## Assignment
Scan the data for "each" and copy the lines it appears in.

[Stored items]
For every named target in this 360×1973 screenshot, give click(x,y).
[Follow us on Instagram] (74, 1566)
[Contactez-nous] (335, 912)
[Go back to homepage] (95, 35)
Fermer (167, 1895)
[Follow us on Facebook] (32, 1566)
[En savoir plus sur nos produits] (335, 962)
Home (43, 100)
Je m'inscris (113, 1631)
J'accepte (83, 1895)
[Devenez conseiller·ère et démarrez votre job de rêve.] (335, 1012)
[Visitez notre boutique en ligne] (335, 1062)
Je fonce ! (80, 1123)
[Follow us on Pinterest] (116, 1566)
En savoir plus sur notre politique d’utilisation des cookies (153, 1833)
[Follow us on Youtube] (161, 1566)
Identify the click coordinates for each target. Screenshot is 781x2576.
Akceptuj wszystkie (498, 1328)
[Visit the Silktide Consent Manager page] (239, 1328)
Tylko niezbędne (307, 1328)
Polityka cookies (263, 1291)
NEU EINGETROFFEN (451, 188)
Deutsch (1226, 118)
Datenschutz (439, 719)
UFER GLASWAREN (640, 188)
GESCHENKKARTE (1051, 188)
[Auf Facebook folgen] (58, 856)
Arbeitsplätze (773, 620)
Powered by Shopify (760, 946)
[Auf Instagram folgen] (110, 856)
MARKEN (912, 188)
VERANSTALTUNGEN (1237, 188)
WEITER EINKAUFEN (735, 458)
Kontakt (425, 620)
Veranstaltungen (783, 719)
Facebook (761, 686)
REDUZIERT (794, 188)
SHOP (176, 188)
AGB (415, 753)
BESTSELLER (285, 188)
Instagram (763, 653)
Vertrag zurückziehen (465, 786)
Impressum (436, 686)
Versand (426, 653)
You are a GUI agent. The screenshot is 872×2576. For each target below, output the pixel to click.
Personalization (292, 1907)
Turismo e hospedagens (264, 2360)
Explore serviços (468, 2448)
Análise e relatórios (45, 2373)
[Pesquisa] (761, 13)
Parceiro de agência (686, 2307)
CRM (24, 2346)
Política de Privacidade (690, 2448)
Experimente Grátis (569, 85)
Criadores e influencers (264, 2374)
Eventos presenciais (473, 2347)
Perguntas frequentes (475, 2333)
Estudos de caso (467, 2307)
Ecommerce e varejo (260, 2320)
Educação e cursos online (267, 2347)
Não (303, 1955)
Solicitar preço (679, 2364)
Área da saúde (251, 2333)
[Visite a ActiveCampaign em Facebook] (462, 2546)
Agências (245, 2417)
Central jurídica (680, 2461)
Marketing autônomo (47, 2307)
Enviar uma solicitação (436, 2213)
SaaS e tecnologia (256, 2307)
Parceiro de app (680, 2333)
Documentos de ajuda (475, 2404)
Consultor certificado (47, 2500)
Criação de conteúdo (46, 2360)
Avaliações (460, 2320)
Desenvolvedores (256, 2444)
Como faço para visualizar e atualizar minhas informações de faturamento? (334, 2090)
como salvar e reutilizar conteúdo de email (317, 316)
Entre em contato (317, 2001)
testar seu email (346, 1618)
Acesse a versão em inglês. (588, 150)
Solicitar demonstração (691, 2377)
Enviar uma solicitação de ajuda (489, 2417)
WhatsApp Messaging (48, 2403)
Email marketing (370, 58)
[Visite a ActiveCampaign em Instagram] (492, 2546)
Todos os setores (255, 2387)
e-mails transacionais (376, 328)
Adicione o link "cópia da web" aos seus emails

## Response to this exercise
Identify the click coordinates for each target. Screenshot is 781x2576.
You are a GUI agent. The screenshot is 872×2576. For each target below, output the pixel to click.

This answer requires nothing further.